# what to use to fill nail holes when using clear waterborne topcoats



## crownislandpainting (Nov 29, 2010)

am spraying about 25 detailed fir windows/trims with clear waterborne. However first spraying a wash-coat of shellac/methyl hydrate followed by spraying oil wiping stain/ laquer thinner and not wiping , At some point I need to fill nail holes. The finishing carpenter/project supervisor wants me to use an oil-based glazing compound coloured with universal tints. I am leary of this product under a waterborne cause it also takes a long time to dry and may contaminate the waterborne. 
Any suggestions for another product?..... or if I let it dry for say over the weekend on/after the oil stain.... can I just spray another wash coat of shellac to act as a barrier coat and then spray my waterborne top coats ?
thanks


----------



## Rcon (Nov 19, 2009)

stainable wood filler. use it after your washcoat but before your stain. comes in lots of different colours so you can find one closest to your stain colour. do a test board first.


----------



## crownislandpainting (Nov 29, 2010)

*fillers*

Hi Rcon ,
Pretty wet summer in BC, i'm thankful to have had mostly interior work lined up. Over the years I got tired of being held hostage by the rain for months at end waiting for the sun but if you are on the coast it is considered to be rainforest.
I did some sample boards using timbermate and waterbased famowood in some nail holes They failed in that they did not take the stain after numerous coats. I am going to do some more samples tomorrow and will try the 333 glazing compound mixed with some universal colourants sandwiched between coats of the oil stain -let dry overnite and then take Wolfgang's advice and spray a couple coats of gloss waterborne floor diamond varathane for build and finish off with a coat of satin.
wood finishing is sure problematic. Some use the coloured wax crayons at the end which I may also try. Have you used the crayons and if so did you top coat a waterborne over the wax crayon without any issues?
Thanks
Frank


----------



## Rcon (Nov 19, 2009)

crownislandpainting said:


> Hi Rcon ,
> Pretty wet summer in BC, i'm thankful to have had mostly interior work lined up. Over the years I got tired of being held hostage by the rain for months at end waiting for the sun but if you are on the coast it is considered to be rainforest.
> I did some sample boards using timbermate and waterbased famowood in some nail holes They failed in that they did not take the stain after numerous coats. I am going to do some more samples tomorrow and will try the 333 glazing compound mixed with some universal colourants sandwiched between coats of the oil stain -let dry overnite and then take Wolfgang's advice and spray a couple coats of gloss waterborne floor diamond varathane for build and finish off with a coat of satin.
> wood finishing is sure problematic. Some use the coloured wax crayons at the end which I may also try. Have you used the crayons and if so did you top coat a waterborne over the wax crayon without any issues?
> ...


Hi Frank, 

I'm actually in the interior of BC - Kelowna, so it hasn't been too wet here. 35 degrees and sunny here and it's really supposed to warm up later in the week lol

We did have a pretty lousy spring though - cold and cloudy. 

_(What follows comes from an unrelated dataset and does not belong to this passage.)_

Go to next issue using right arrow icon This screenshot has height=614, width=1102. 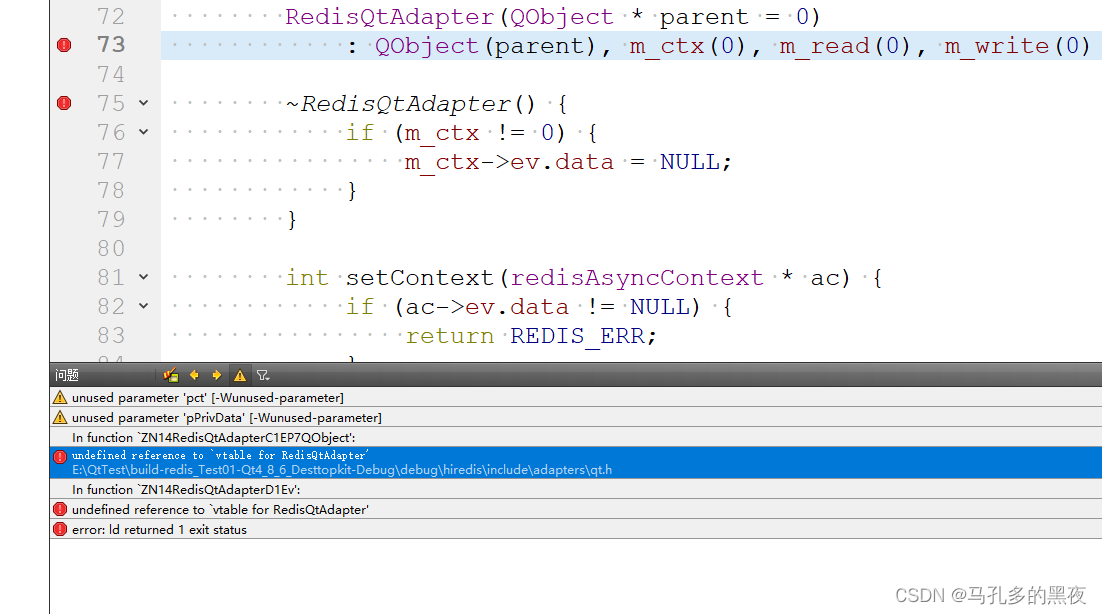point(218,374)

I've tried the crayons once - hated them and haven't used them since. Also tried mastic putty mixed with universal colorants many times but hate how they sink into the holes, so don't use that stuff anymore either. 

Not sure where you're picking up your filler, but go directly to a wood finishing shop and they'll show you the stuff you should be using. Warning - it's a real PITA to sand but it takes stain well and won't crack or shrink (damnit now I can't remember the name of the filler - has a green cap and white plastic container). How are you applying your stain? Just spraying, brush/wipe, spray/wipe? If you're wiping it should blend in perfect. 

Don't know much about the varathane - I tend to stick with MLC for wood finishes. Hope you find something that works. 

Cheers,
Alec


----------